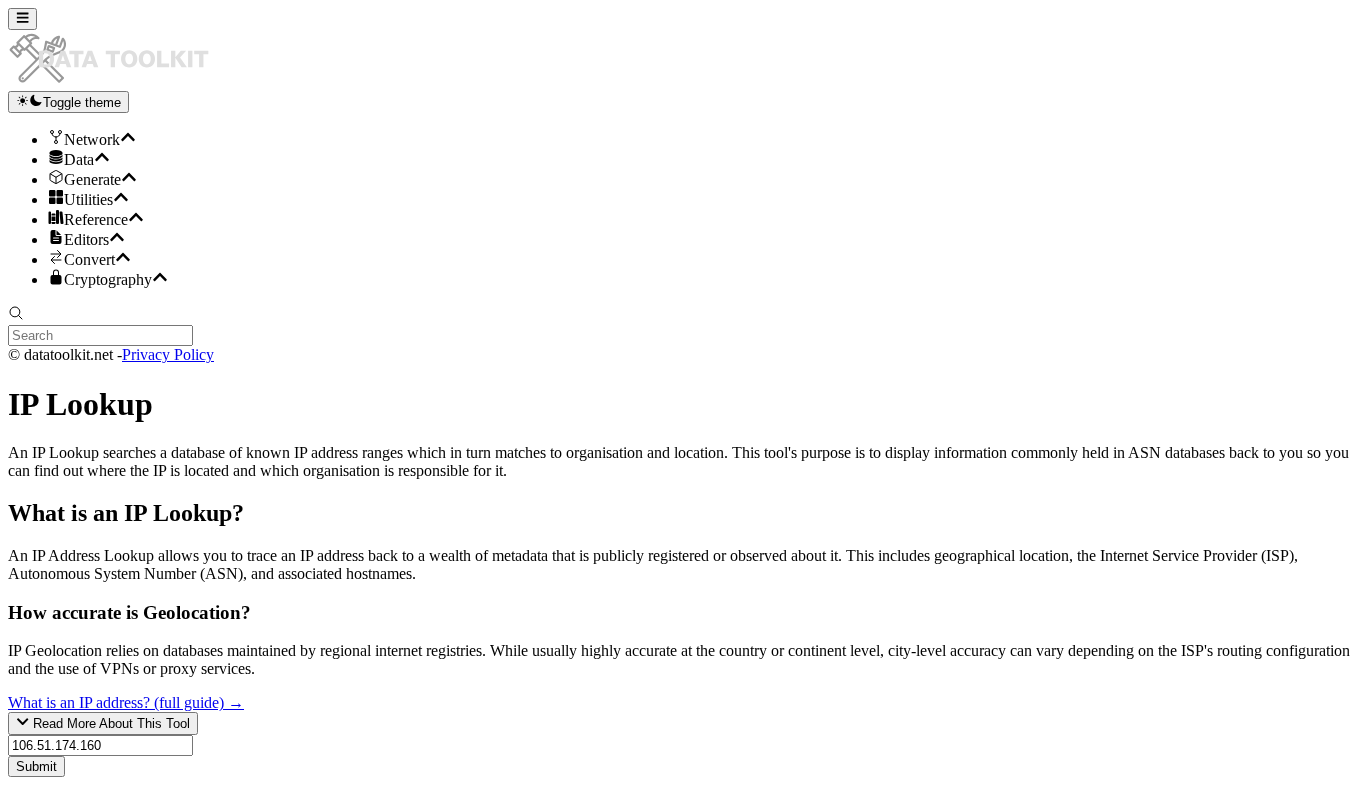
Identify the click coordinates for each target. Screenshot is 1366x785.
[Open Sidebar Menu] (22, 19)
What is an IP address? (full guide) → (126, 702)
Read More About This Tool (109, 724)
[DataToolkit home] (118, 81)
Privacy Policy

::::

*TASK PROMPT*
Reproduce exactly the line bearing "Read More About This Tool (109, 724)" and all the lines that come after it in the records above; add nothing.

*EXERCISE SOLUTION*
Read More About This Tool (109, 724)
[DataToolkit home] (118, 81)
Privacy Policy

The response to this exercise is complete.